Robinow Syndrome Prevention

It is not possible to prevent the genetic disorder in advance as the factors that trigger the gene mutations are not known. However, couples with a family history of the syndrome should consider genetic testing to check whether either of them is carrying the defective gene. It helps to find out the possibility of having a child with this condition and also makes it possible to start the treatment as early as possible.

Robinow Syndrome Support Groups

Various foundations and support groups have come into existence to spread awareness about this rare condition.

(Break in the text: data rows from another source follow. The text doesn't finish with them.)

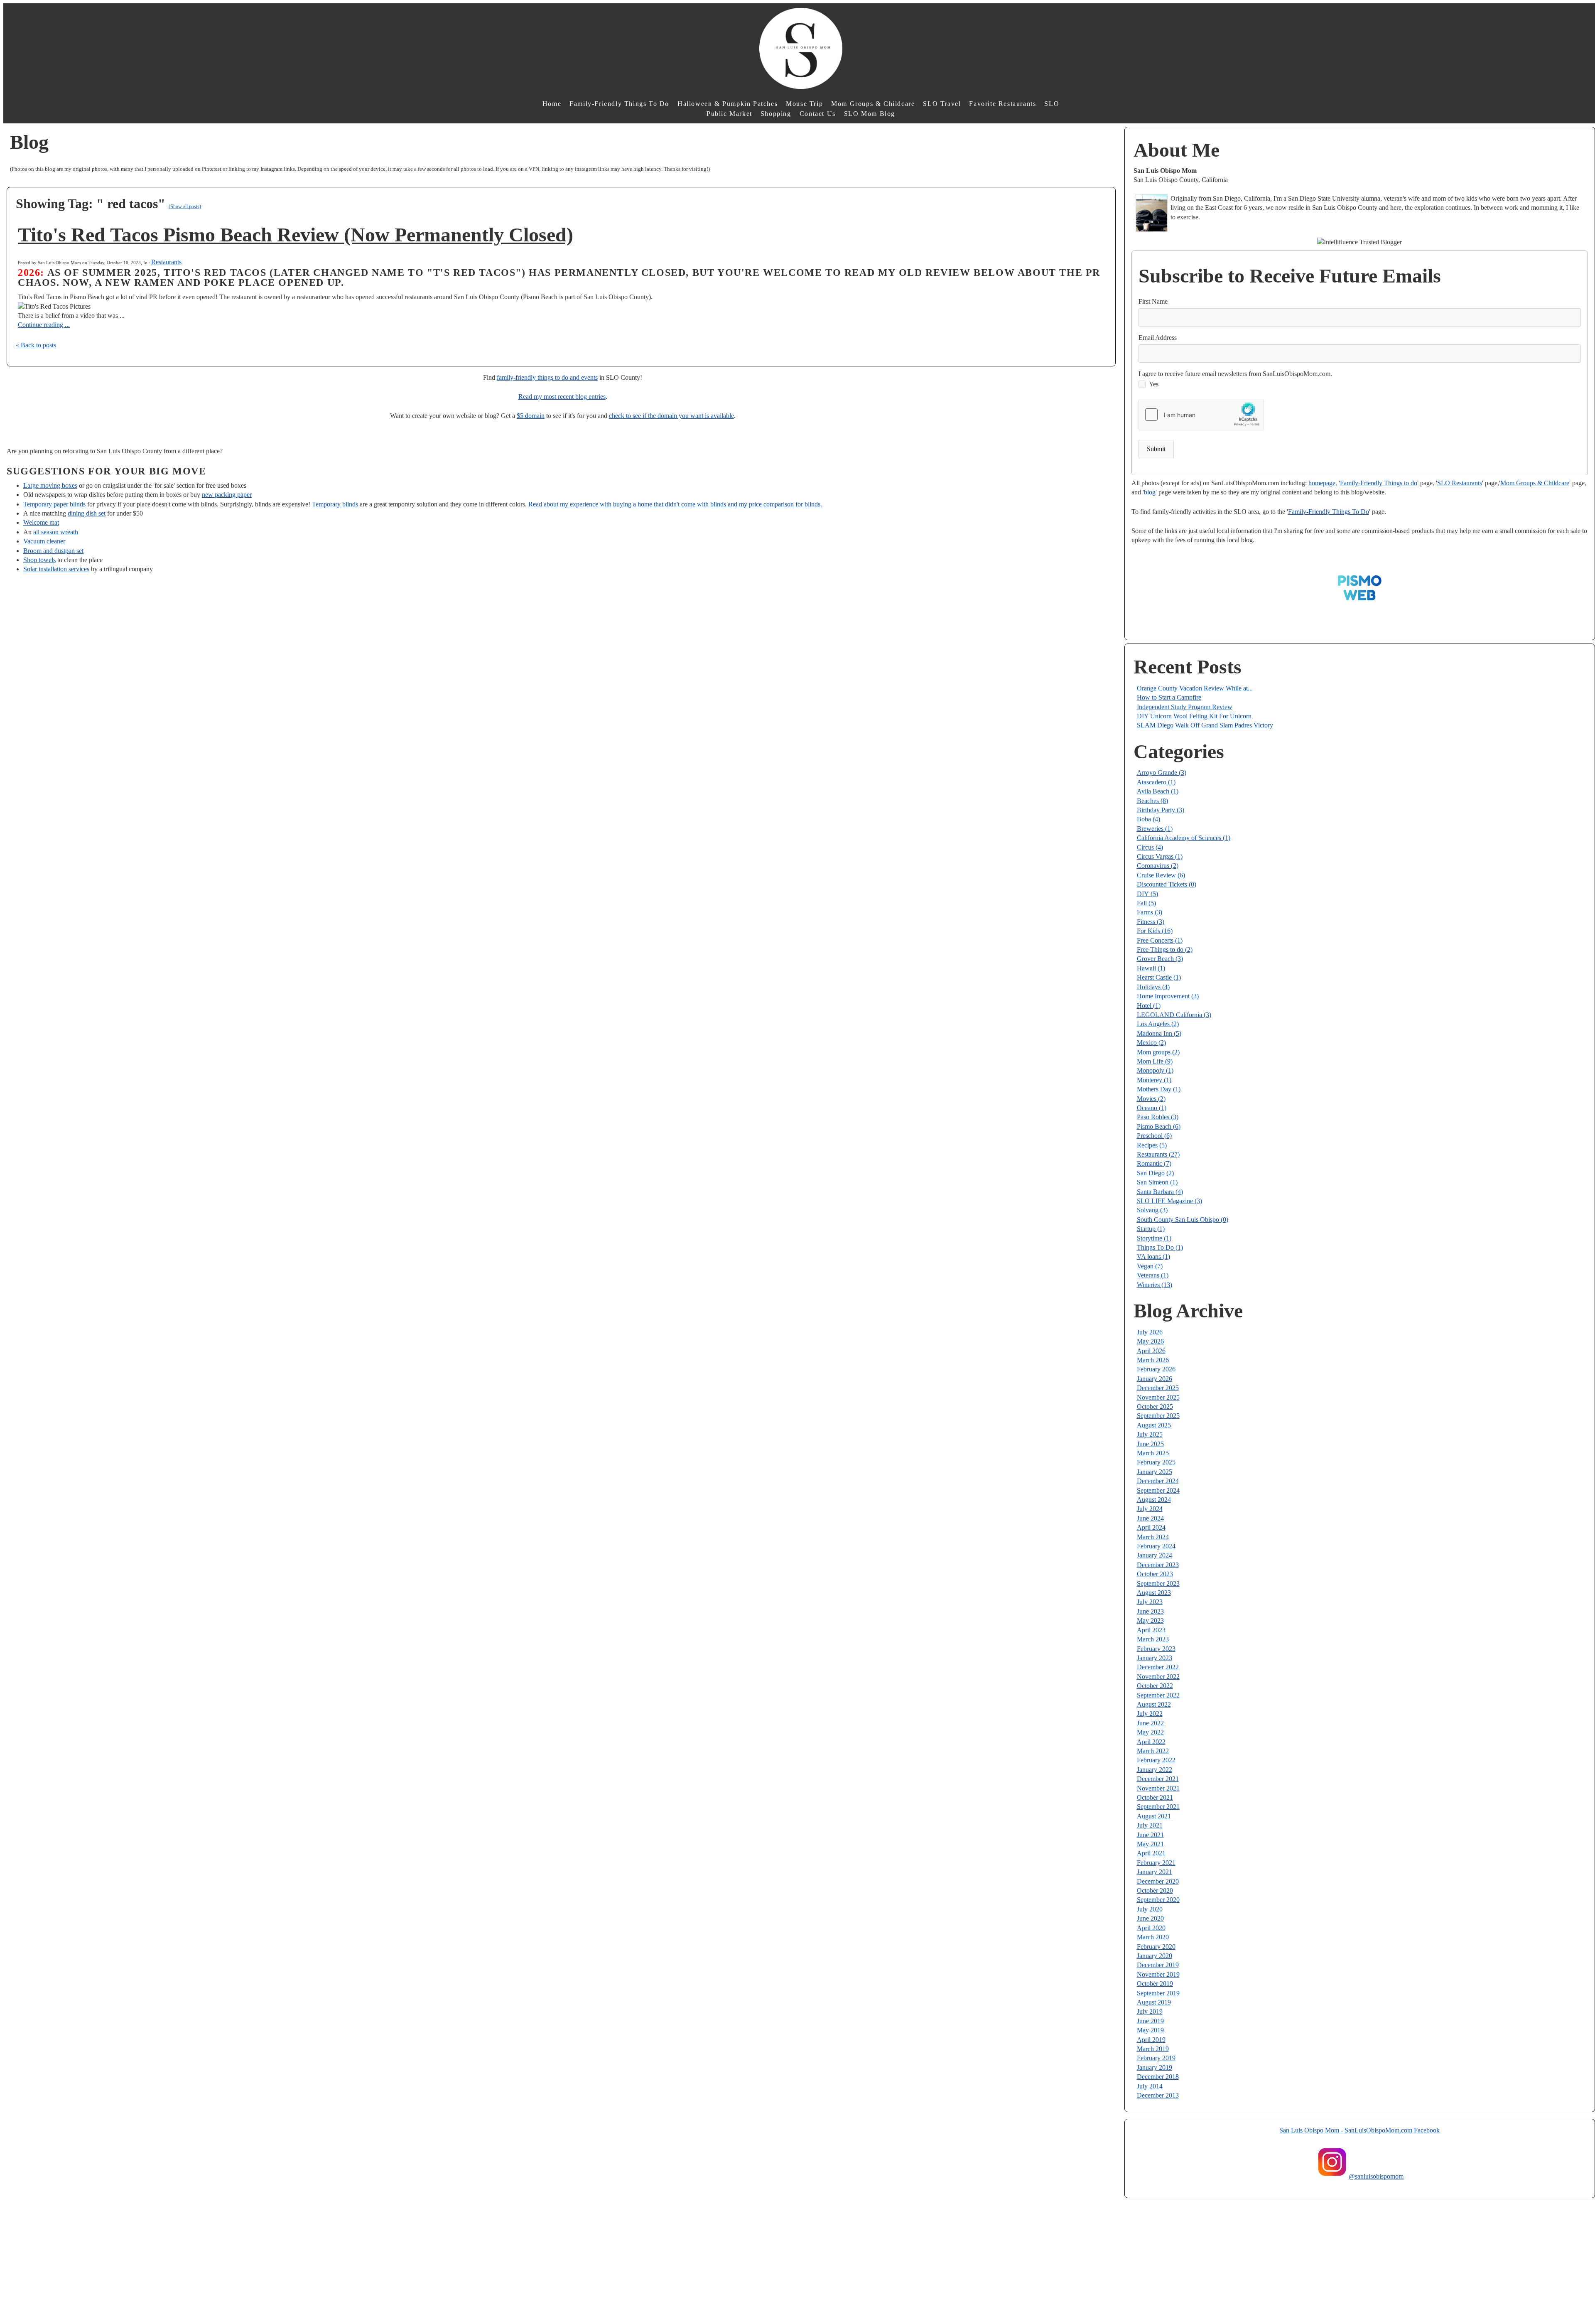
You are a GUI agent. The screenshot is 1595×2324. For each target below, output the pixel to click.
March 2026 (1153, 1359)
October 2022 (1155, 1685)
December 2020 (1158, 1881)
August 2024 (1154, 1499)
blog (1150, 492)
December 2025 (1158, 1387)
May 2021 (1150, 1843)
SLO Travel (942, 103)
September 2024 (1158, 1490)
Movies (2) (1151, 1098)
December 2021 (1158, 1778)
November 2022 (1158, 1676)
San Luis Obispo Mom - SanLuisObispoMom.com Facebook (1359, 2130)
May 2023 (1150, 1620)
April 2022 (1151, 1741)
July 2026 (1150, 1332)
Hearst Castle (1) (1159, 977)
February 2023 (1156, 1648)
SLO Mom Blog (869, 113)
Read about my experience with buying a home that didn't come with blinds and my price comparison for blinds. (675, 504)
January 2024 (1154, 1555)
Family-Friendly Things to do (1378, 482)
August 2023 (1154, 1592)
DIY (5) (1147, 893)
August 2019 (1154, 2002)
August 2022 (1154, 1704)
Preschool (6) (1154, 1135)
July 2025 (1150, 1434)
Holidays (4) (1153, 986)
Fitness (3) (1150, 921)
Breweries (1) (1155, 828)
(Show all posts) (185, 206)
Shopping (776, 113)
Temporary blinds (335, 504)
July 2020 (1150, 1909)
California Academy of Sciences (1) (1183, 837)
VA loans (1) (1153, 1256)
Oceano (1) (1151, 1107)
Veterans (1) (1152, 1275)
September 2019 (1158, 1993)
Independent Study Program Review (1184, 706)
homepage (1321, 482)
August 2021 (1154, 1816)
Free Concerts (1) (1160, 940)
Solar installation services (56, 568)
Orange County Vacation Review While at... (1195, 688)
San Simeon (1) (1157, 1182)
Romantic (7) (1154, 1163)
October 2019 (1155, 1983)
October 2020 (1155, 1890)
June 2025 (1150, 1443)
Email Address (1158, 337)
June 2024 (1150, 1518)
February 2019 (1156, 2057)
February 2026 (1156, 1369)
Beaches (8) (1152, 800)
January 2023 (1154, 1657)
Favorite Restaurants (1002, 103)
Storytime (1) (1154, 1238)
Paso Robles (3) (1157, 1116)
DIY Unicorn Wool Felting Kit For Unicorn (1194, 716)
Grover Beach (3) (1160, 958)
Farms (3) (1149, 912)
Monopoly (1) (1155, 1070)
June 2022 (1150, 1723)
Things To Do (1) (1160, 1247)
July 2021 (1150, 1825)
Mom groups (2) (1158, 1052)
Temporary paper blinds (54, 504)
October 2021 (1155, 1797)
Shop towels (39, 559)
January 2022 (1154, 1769)
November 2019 (1158, 1974)
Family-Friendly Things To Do (619, 103)
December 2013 (1158, 2095)
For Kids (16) (1155, 930)
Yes (1153, 384)
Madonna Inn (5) (1159, 1033)
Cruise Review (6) (1161, 875)
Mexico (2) (1151, 1042)
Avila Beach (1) (1157, 791)
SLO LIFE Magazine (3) (1169, 1200)
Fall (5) (1146, 903)
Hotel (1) (1149, 1005)
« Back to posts (36, 345)
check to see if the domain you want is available (671, 415)
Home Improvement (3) (1168, 996)
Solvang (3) (1152, 1210)
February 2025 (1156, 1462)
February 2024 (1156, 1546)
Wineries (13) (1154, 1284)
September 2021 (1158, 1806)
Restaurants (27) (1158, 1154)
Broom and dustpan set (53, 550)
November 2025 (1158, 1397)
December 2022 (1158, 1667)
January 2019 (1154, 2067)
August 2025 (1154, 1425)
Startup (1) (1151, 1228)
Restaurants (166, 261)
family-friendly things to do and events (547, 377)
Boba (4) (1148, 819)
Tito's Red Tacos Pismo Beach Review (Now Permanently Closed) (295, 235)
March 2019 (1153, 2048)
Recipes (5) (1152, 1145)
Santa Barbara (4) (1160, 1191)
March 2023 (1153, 1639)
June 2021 (1150, 1834)
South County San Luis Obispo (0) (1182, 1219)
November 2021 (1158, 1788)
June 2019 (1150, 2020)
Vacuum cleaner (44, 541)
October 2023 (1155, 1573)
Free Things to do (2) (1165, 949)
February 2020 (1156, 1946)
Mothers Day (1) (1158, 1089)
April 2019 (1151, 2039)
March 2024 (1153, 1536)
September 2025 (1158, 1415)
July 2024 (1150, 1508)
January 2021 (1154, 1871)
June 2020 (1150, 1918)
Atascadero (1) (1156, 782)
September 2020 (1158, 1899)
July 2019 (1150, 2011)
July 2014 (1150, 2086)
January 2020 (1154, 1955)
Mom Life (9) (1155, 1061)
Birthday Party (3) (1160, 809)
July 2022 (1150, 1713)
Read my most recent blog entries (562, 396)
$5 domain (531, 415)
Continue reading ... (44, 324)
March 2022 (1153, 1750)
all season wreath (55, 532)
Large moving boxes (50, 485)
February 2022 (1156, 1760)
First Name (1153, 301)
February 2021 (1156, 1862)
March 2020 (1153, 1937)
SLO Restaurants (1459, 482)
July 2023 (1150, 1601)
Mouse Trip (804, 103)
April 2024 (1151, 1527)
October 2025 (1155, 1406)
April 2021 (1151, 1853)
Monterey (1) (1154, 1079)
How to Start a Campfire (1169, 697)
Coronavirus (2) (1157, 865)
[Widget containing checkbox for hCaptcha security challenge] (1201, 414)
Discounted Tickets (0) (1166, 884)
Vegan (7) (1150, 1266)
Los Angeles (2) (1158, 1023)
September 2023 (1158, 1583)
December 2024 (1158, 1480)
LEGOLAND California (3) (1174, 1014)
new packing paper (227, 494)
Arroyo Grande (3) (1161, 772)
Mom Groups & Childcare (873, 103)
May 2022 (1150, 1732)
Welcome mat (41, 522)
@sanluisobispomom (1376, 2176)
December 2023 (1158, 1564)
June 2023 (1150, 1611)
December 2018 (1158, 2076)
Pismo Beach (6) (1158, 1126)
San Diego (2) (1155, 1173)
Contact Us (818, 113)
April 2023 (1151, 1630)
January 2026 (1154, 1378)
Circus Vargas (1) (1160, 856)
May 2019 (1150, 2030)
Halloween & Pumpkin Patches (727, 103)
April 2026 (1151, 1350)
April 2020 (1151, 1927)
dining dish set (87, 513)
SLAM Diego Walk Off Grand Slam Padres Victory (1205, 725)
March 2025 (1153, 1453)
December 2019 (1158, 1964)
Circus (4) (1150, 847)
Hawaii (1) (1151, 968)
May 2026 (1150, 1341)
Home (551, 103)
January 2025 (1154, 1471)
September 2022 (1158, 1695)
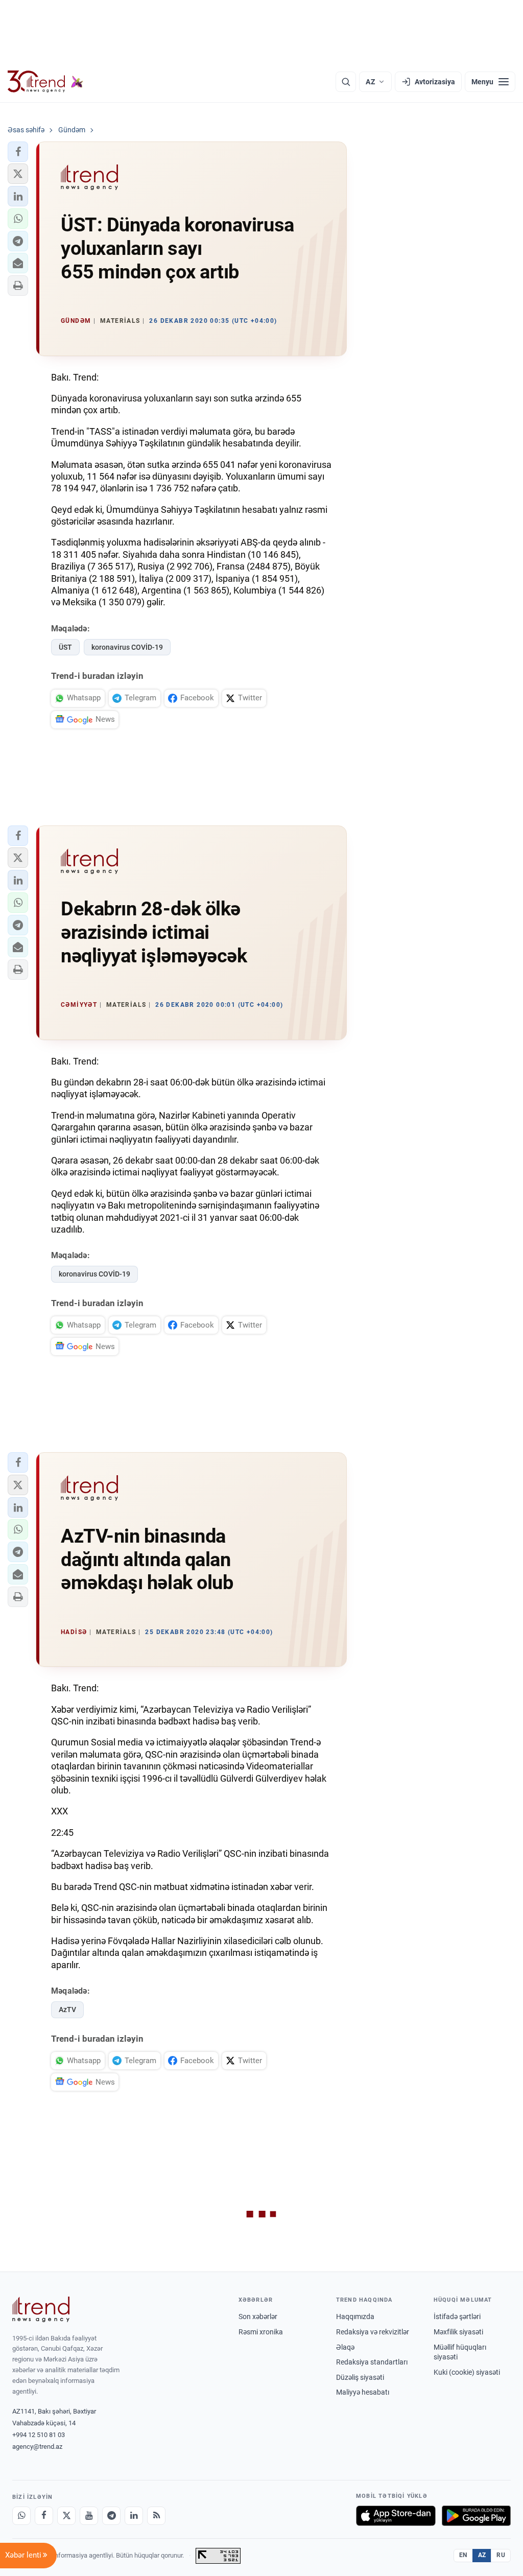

These include:

Image of Robinow Syndrome

Picture 2 – Robinow Syndrome Image

Human Growth Foundation

997 Glen Cove Avenue

Suite 5

Glen Head, New York 11545

Fax: (516)671-4055

Tel: (516)671-4041

Email: hgf1@hgfound.org

Website: http://www.hgfound.org/

Children’s Craniofacial Association

13140 Coit Road

Suite 517

Dallas, Texas 75240

United States of America

Tel: (800)535-3643

Fax: (214)570-8811

Email: contactCCA@ccakids.com

Website: http://www.ccakids.com

Craniofacial Foundation of America

975 East Third Street

Chattanooga, Tennessee 37403

Fax: (423)778-8172

Tel: (423)778-9176

Email: terry.smyth@erlanger.org

Website: http://www.craniofacialfoundation.org

 

As aforesaid, Robinow Syndrome is an inherited disorder without any cure. However, proper treatment and therapy make it possible for the patients to lead a long life. Family support is very important for the patients in order to live a normal social life despite the physical deformities resulting from this syndrome.